“Your grandmother told you this?”
He nodded.
“When?”
“A few days before she died. I was ten.”
She whistled. “That is serious baggage to lay on a kid that age.”
“She hated my dad—the guy I thought was my dad. I think she wanted to help me, to free me, in a way. She didn’t want me to end up like him.”
“A miner?”
“An alcoholic.” He smiled tightly. “Another secret you’ll never see in the rags-to-riches, full-color sports-page version of my background.”
“Wow, Rio.” She shook her head at the weight of it all. “Was your grandmother right? Did it help to know you were different from him?”
“Maybe a little.” He shrugged. “Mostly it felt like justification for why my brother and sister are so smart and successful and I kick a ball for a living.”
She held up a palm. “Hold on. You can’t seriously tell me that you feel inadequate. You’re, like, a national hero.”
“For now. Soccer fans have short memories.”
“And you’ll have a bulging bank account either way, so who cares?”
“I think I should’ve taken you up on that tequila.”

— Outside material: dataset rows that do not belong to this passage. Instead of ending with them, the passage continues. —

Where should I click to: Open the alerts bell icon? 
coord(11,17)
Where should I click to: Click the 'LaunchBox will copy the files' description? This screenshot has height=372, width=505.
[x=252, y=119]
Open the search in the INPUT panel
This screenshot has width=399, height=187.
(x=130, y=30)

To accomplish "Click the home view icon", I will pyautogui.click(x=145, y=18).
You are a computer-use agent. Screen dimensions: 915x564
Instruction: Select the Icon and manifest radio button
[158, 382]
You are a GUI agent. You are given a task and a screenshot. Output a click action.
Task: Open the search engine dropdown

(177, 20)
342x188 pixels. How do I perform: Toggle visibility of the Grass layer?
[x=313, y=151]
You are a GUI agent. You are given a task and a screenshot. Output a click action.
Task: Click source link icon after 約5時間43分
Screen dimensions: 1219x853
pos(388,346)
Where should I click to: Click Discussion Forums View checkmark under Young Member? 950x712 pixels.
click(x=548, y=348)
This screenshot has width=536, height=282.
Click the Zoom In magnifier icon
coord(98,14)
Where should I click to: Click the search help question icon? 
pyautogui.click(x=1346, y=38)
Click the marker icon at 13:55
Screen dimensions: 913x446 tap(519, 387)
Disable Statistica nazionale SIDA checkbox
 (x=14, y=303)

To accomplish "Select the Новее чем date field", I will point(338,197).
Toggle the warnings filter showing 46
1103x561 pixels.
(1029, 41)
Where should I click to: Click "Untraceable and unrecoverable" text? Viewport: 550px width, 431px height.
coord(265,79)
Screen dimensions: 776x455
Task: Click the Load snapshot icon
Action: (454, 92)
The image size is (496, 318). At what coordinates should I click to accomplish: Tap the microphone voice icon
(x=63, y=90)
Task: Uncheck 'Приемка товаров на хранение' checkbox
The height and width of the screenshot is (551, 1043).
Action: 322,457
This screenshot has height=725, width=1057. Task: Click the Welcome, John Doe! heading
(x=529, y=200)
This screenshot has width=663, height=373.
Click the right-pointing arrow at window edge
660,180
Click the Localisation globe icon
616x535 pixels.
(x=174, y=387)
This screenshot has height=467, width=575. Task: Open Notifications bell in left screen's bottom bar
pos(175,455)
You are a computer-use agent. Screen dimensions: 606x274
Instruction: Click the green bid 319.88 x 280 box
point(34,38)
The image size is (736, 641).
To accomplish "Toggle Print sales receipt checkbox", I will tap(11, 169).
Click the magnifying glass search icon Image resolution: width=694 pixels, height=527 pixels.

She ignored his weak attempt to change the subject, and he continued with a sigh. “I’ve never talked about it with my mom, and she’s never raised it with me either. I get the sense it was hugely shameful for her, and that it’s a secret she’d like to take to her grave. So I feel like I owe it to her to be the best at whatever I can be, to prove that although she might be ashamed of what she did, she doesn’t have to be ashamed of who I am.”
“Rio,” she said softly, simultaneously astonished and not at all surprised that he was so hard on himself.
She sat up, retrieved her wineglass, and raised it in a toast.
“To families, their secrets, and their imperfections.”
He leaned forward and tapped her glass with his index finger. “To not making our parents’ mistakes.”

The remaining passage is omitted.